The CPU core executes instructions through the CU to execute a task. If the instructions are related to a data operation, the ALU performs a related operation. During the instruction execution, the CU reads the instructions from the register. During the operation, the ALU reads data from the register. Storage space of the register is very small. Therefore, related instructions or data may not be in the register. If there is no related instruction or data in the register, the CU obtains the instructions or data from the memory. The access speed of the cache is higher than that of the memory. Therefore, when sending a memory access request, the CU first checks whether the cache includes the related instruction or data. If the cache includes the related instructions or data in the cache, the CU reads the related instructions or data from the cache. If the cache does not include the related instructions or data in the cache, the related instructions or data are sent from the memory to the cache, and then sent from the cache to the register. Therefore, when data needed by the CPU core exists only in the memory, latency of reading the data by the CPU is high. If the data exists in the cache, the latency is low. In addition, a lower level of the cache indicates lower latency of reading the data by the CPU.

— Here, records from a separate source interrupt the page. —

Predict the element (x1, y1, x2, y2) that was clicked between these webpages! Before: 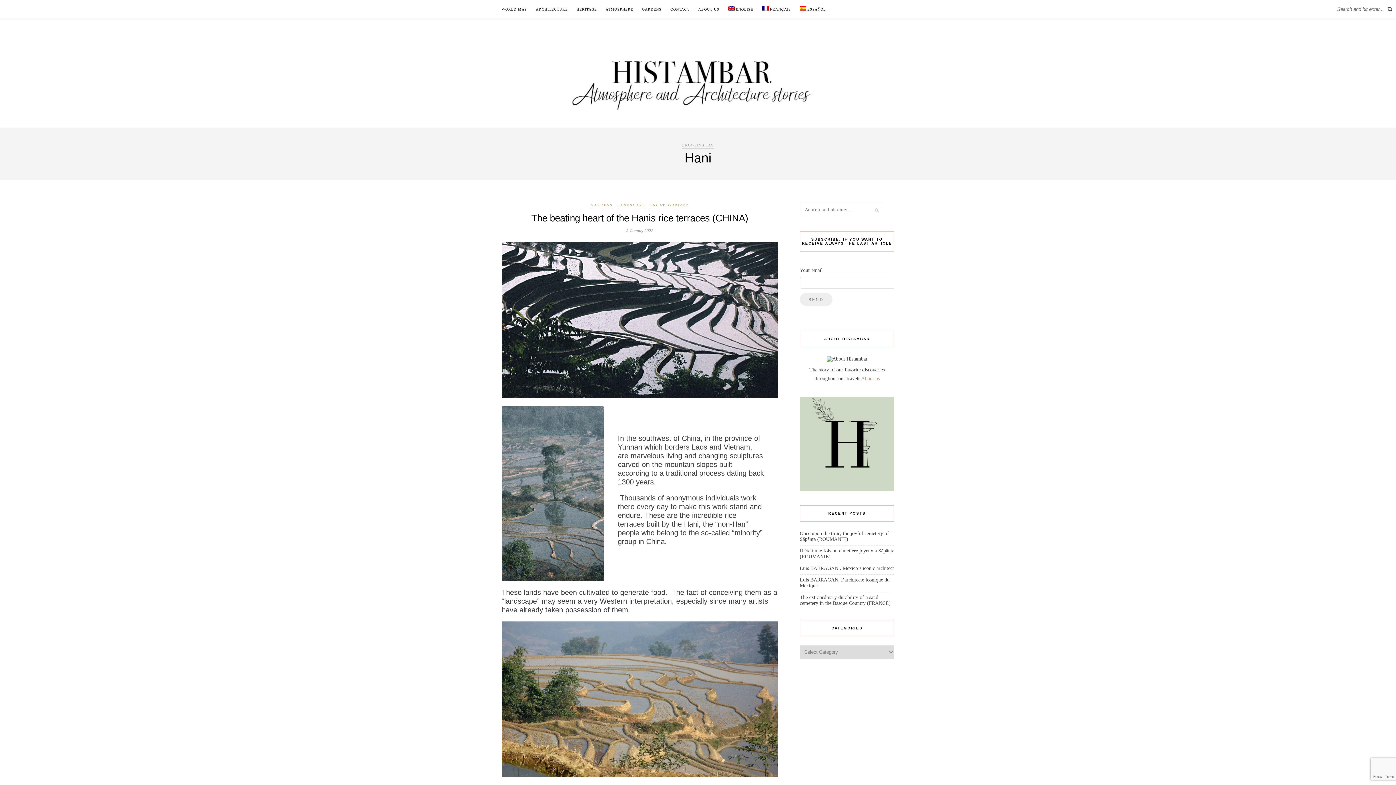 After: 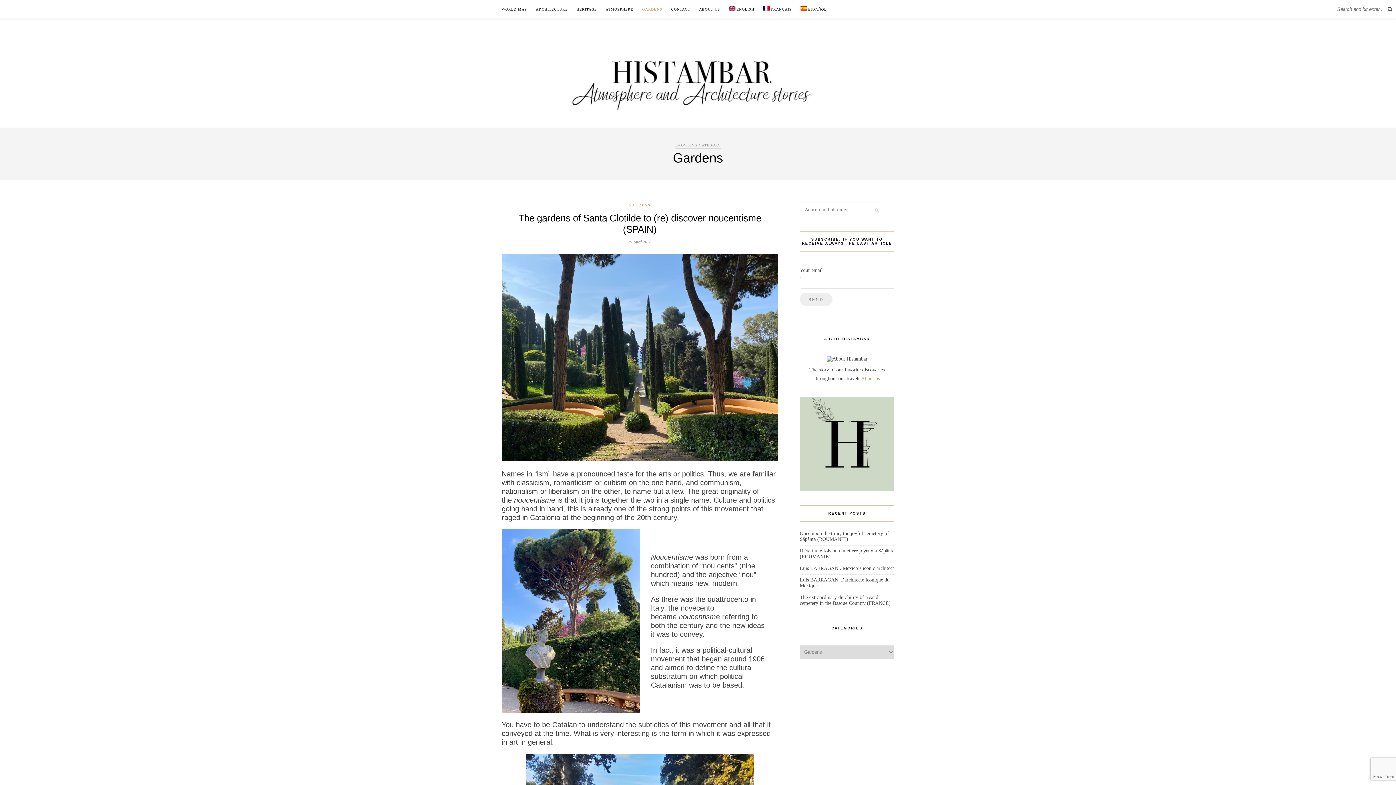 Action: label: GARDENS bbox: (642, 0, 661, 18)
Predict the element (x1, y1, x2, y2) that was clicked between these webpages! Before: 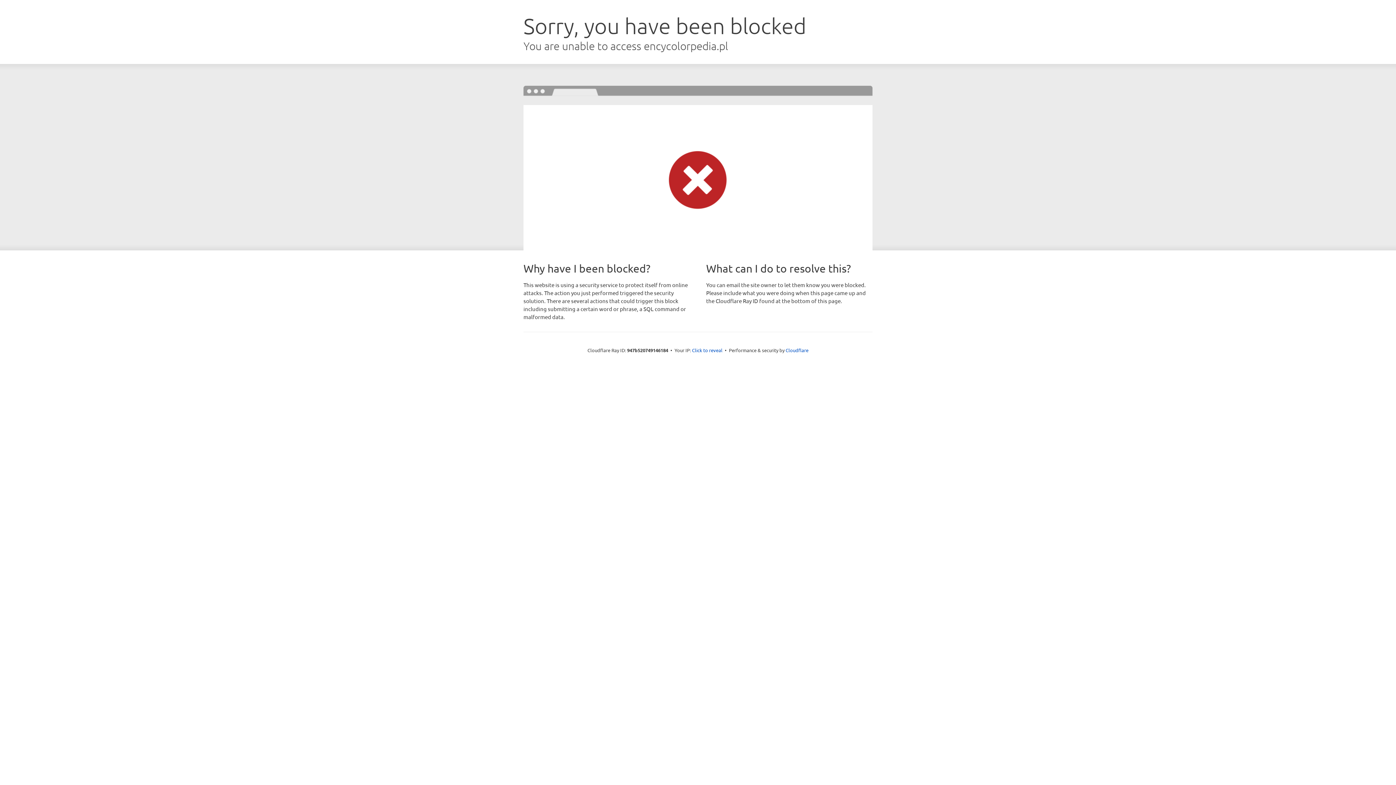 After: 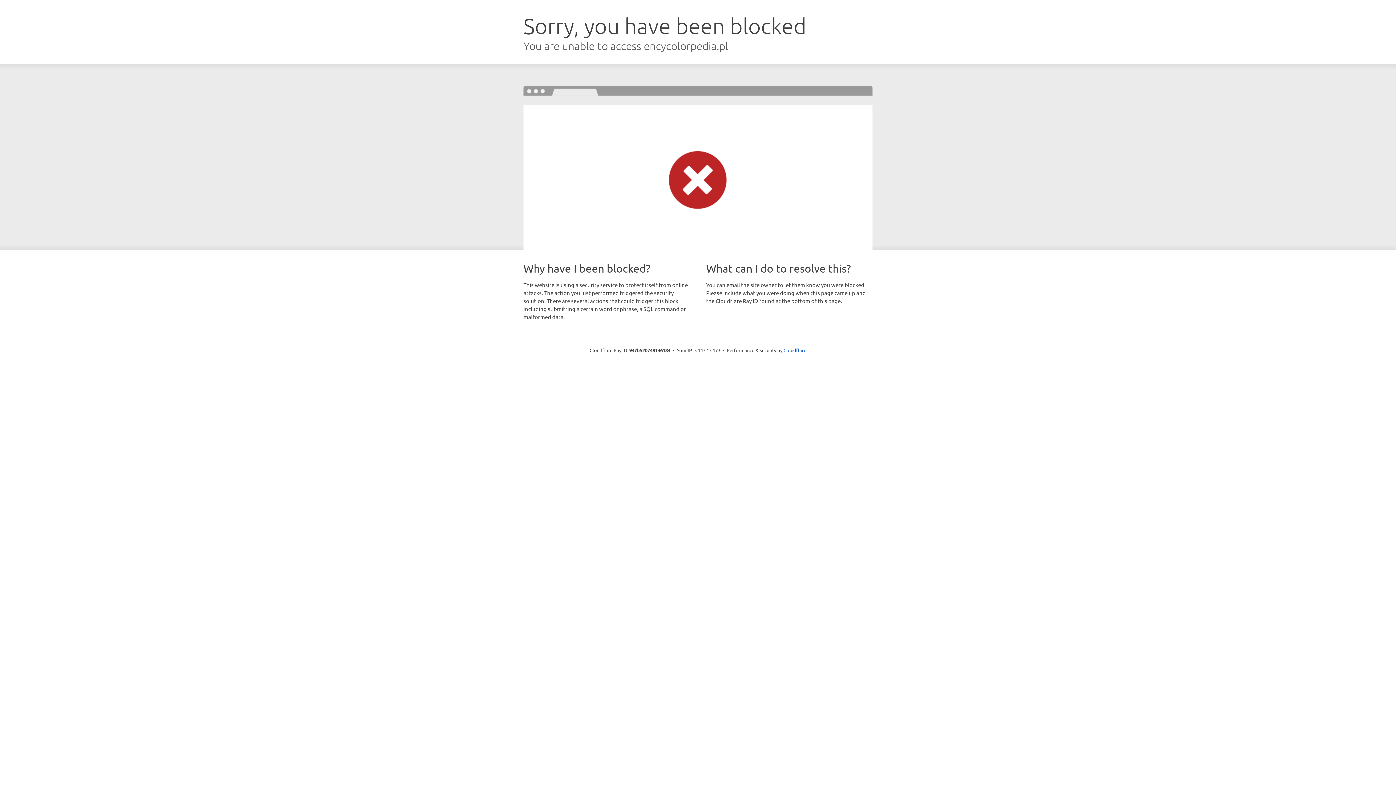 Action: label: Click to reveal bbox: (692, 346, 722, 353)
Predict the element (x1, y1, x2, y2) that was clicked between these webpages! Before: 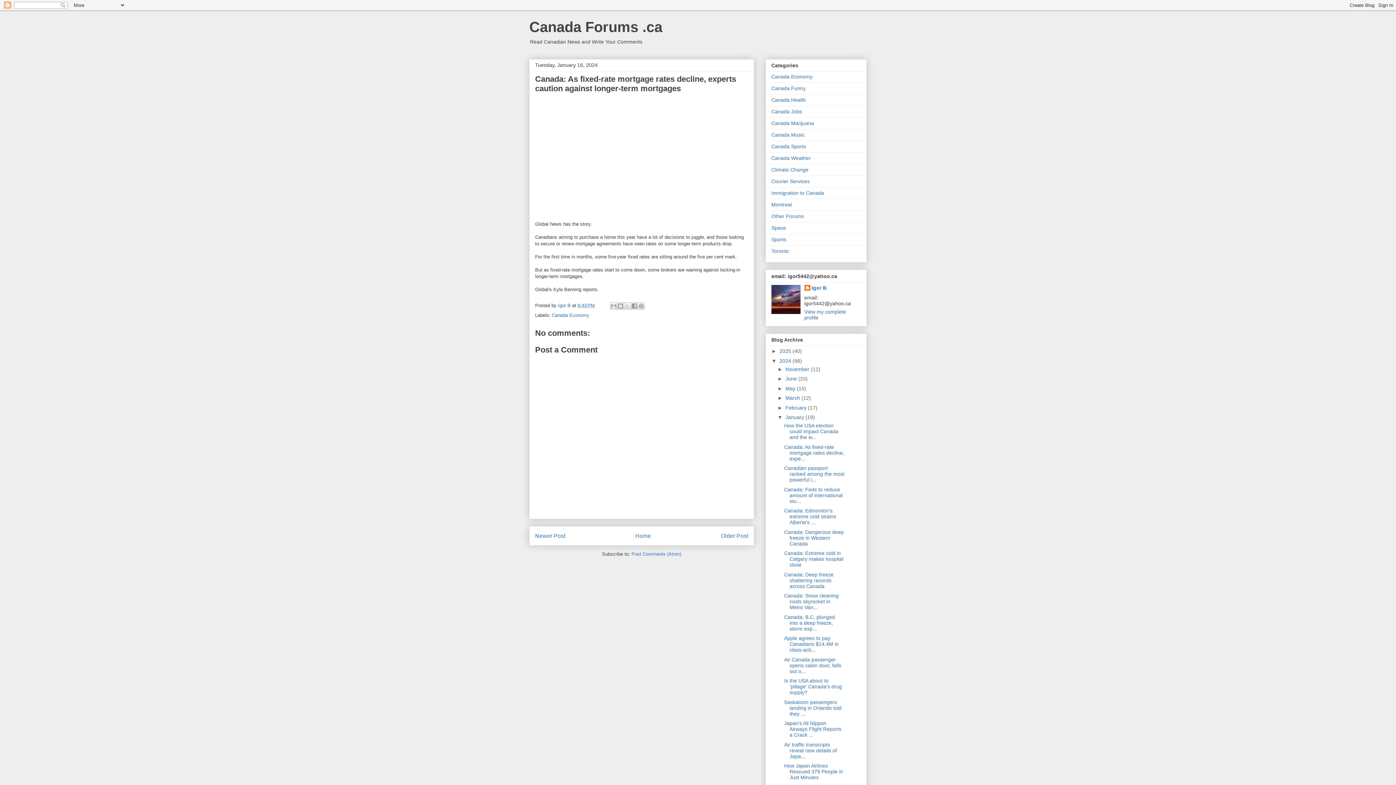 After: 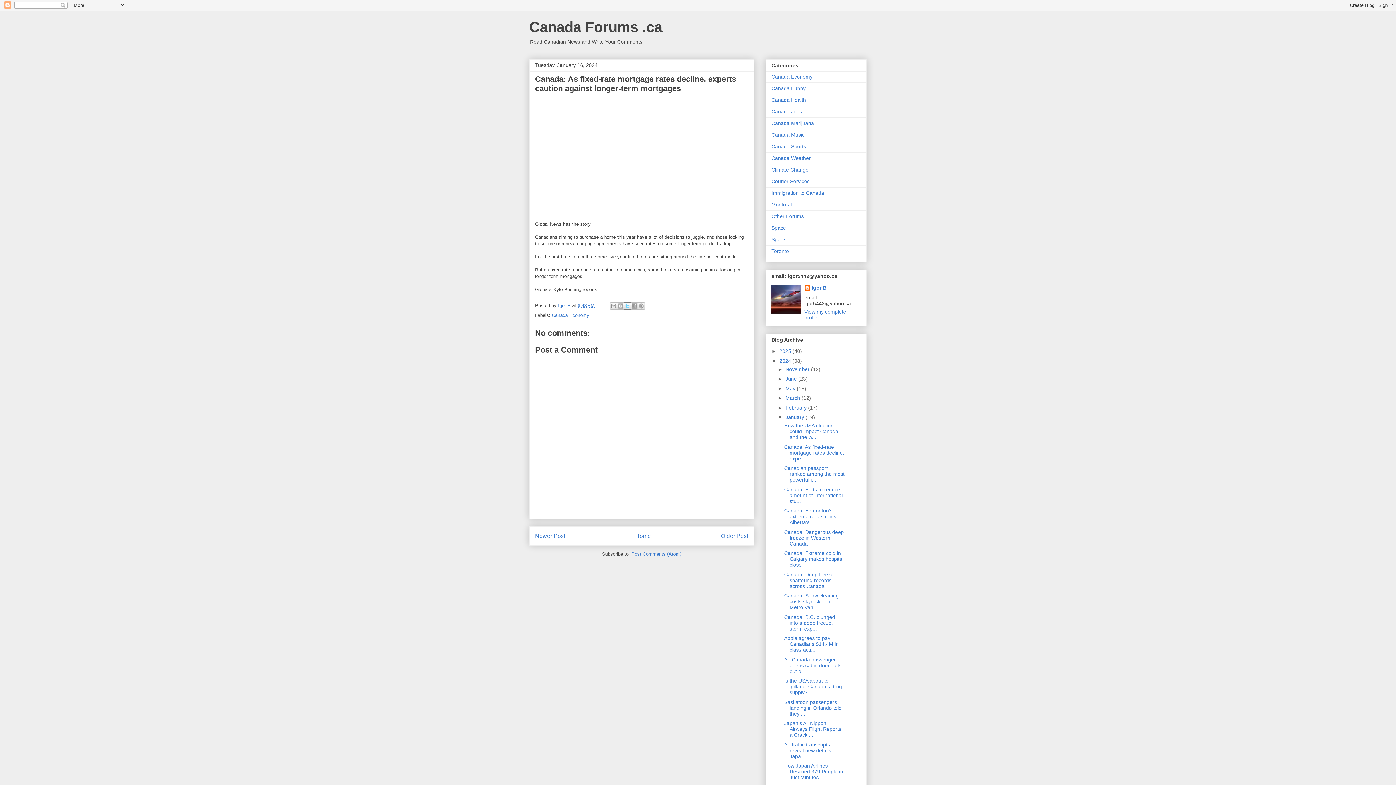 Action: label: Share to X bbox: (624, 302, 631, 309)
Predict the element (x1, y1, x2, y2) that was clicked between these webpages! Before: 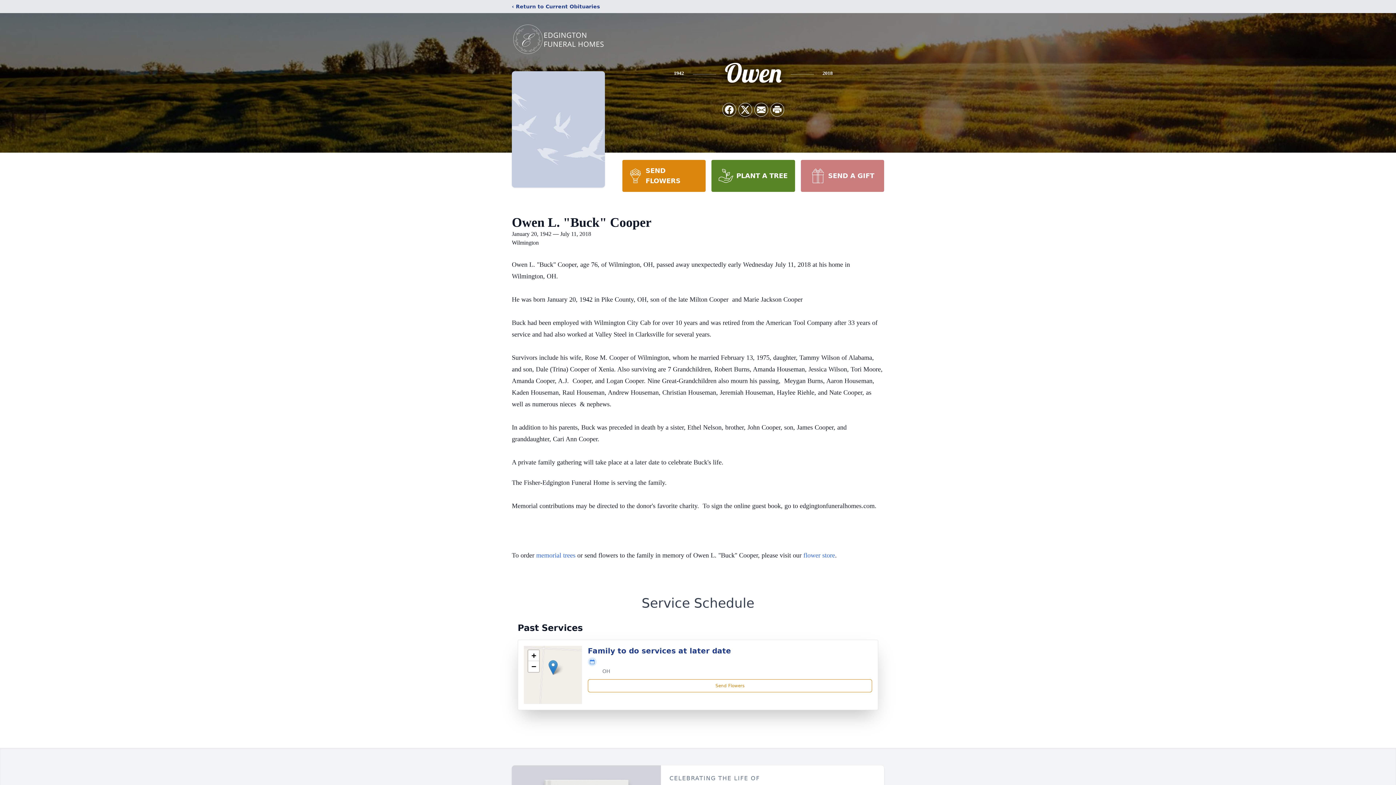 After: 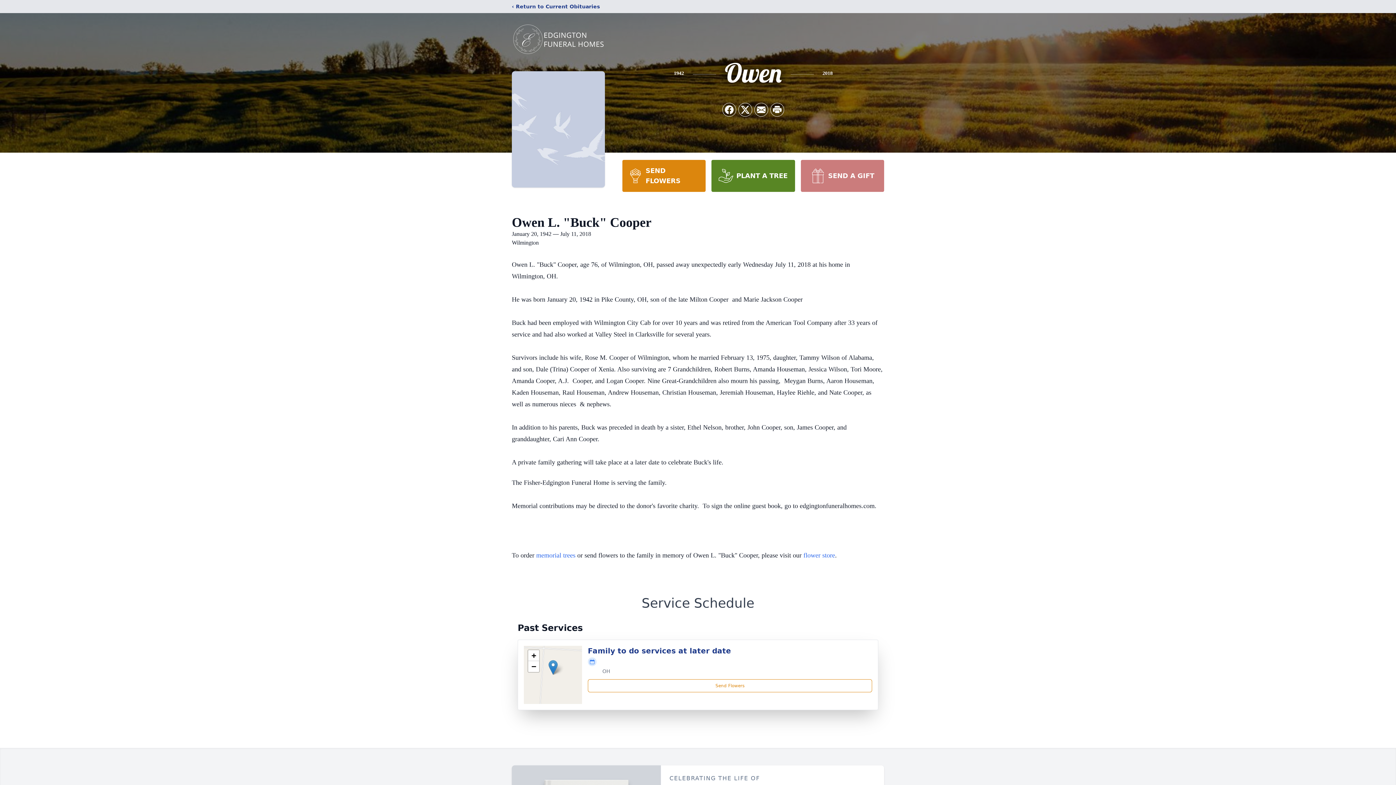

The CPU core may further include internal storage space. For example, the CPU core 111 includes internal storage space 111-6. The CPU core 112 includes internal storage space 112-6. When the CPU core includes internal storage space, the internal storage space is configured only to store data or instructions needed by the CPU core. Content stored in the internal storage space is not modified by another CPU core. For example, content stored in the internal storage space 111-6 is not modified by the CPU core 112. Content stored in the internal storage space 112-6 is not modified by the CPU core 111. Based on different implementation forms, the content stored in the internal storage space may be pushed by the L1 cache, or may be pushed by the LLC. An access speed of the internal storage space is higher than that of the cache. If the data needed by the CPU core is stored in the internal storage space, the latency of reading the data by the CPU core is also low.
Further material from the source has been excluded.